__Stated goal__
Please edit the entries from the line containing "Task: Click the teal Dividend Per Share dot" through the line containing "Action: [597, 238]" by changing "dropdown" to "drop-down list" and leaving everything else as it is. Give only those lines.

__Supplied entries__
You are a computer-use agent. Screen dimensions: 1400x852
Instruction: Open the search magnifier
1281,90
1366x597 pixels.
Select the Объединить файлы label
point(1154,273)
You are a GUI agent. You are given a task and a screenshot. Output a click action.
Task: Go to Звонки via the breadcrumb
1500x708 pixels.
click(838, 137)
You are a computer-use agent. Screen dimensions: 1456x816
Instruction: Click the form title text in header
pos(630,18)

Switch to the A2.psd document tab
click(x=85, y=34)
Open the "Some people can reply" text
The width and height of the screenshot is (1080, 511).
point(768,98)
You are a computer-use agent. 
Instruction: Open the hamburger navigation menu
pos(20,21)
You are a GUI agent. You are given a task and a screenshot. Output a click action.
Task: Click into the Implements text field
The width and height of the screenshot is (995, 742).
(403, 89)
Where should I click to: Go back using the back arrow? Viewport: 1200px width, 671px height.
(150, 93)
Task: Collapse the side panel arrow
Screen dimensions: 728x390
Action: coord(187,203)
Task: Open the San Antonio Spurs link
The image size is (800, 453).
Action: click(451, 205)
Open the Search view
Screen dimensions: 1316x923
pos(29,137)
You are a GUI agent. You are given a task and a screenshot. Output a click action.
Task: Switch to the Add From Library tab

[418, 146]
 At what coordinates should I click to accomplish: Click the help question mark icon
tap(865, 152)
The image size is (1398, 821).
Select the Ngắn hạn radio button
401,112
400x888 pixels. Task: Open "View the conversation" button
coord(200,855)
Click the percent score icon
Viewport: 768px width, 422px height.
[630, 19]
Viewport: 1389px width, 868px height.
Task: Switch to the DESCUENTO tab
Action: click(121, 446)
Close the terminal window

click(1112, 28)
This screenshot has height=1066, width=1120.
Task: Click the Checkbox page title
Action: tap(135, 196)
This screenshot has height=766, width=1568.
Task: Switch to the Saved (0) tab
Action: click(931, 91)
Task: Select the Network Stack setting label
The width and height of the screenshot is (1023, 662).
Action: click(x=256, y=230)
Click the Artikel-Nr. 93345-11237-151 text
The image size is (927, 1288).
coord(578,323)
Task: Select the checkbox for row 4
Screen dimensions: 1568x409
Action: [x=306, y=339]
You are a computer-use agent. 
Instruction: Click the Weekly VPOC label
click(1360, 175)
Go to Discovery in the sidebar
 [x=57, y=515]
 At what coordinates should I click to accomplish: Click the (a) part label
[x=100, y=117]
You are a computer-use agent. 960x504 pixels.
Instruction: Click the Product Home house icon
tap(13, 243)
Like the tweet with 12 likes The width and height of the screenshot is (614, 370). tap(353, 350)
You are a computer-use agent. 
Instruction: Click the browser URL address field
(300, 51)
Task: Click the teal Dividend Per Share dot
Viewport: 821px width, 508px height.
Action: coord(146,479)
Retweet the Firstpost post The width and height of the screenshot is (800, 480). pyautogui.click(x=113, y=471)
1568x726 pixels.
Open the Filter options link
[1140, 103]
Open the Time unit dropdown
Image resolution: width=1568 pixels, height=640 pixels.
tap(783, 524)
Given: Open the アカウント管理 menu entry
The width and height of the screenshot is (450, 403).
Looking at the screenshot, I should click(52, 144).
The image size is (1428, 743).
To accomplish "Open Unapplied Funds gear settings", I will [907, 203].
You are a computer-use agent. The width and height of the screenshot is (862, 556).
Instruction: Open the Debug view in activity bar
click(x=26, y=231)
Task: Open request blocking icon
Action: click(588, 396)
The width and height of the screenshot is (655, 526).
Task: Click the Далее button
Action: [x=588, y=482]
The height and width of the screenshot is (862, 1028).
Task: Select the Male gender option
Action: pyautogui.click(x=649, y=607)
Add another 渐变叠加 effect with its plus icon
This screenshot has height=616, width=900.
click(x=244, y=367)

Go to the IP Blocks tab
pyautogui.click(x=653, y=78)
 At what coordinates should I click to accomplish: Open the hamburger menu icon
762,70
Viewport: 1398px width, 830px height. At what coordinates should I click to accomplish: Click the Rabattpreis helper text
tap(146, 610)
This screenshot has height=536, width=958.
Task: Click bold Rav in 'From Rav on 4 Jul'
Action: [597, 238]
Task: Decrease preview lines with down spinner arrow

__Solution below__
Task: Click the teal Dividend Per Share dot
Viewport: 821px width, 508px height.
Action: coord(146,479)
Retweet the Firstpost post The width and height of the screenshot is (800, 480). pyautogui.click(x=113, y=471)
1568x726 pixels.
Open the Filter options link
[1140, 103]
Open the Time unit drop-down list
Image resolution: width=1568 pixels, height=640 pixels.
tap(783, 524)
Given: Open the アカウント管理 menu entry
The width and height of the screenshot is (450, 403).
Looking at the screenshot, I should click(52, 144).
The image size is (1428, 743).
To accomplish "Open Unapplied Funds gear settings", I will [907, 203].
You are a computer-use agent. The width and height of the screenshot is (862, 556).
Instruction: Open the Debug view in activity bar
click(x=26, y=231)
Task: Open request blocking icon
Action: click(588, 396)
The width and height of the screenshot is (655, 526).
Task: Click the Далее button
Action: [x=588, y=482]
The height and width of the screenshot is (862, 1028).
Task: Select the Male gender option
Action: pyautogui.click(x=649, y=607)
Add another 渐变叠加 effect with its plus icon
This screenshot has height=616, width=900.
click(x=244, y=367)

Go to the IP Blocks tab
pyautogui.click(x=653, y=78)
 At what coordinates should I click to accomplish: Open the hamburger menu icon
762,70
Viewport: 1398px width, 830px height. At what coordinates should I click to accomplish: Click the Rabattpreis helper text
tap(146, 610)
This screenshot has height=536, width=958.
Task: Click bold Rav in 'From Rav on 4 Jul'
Action: [597, 238]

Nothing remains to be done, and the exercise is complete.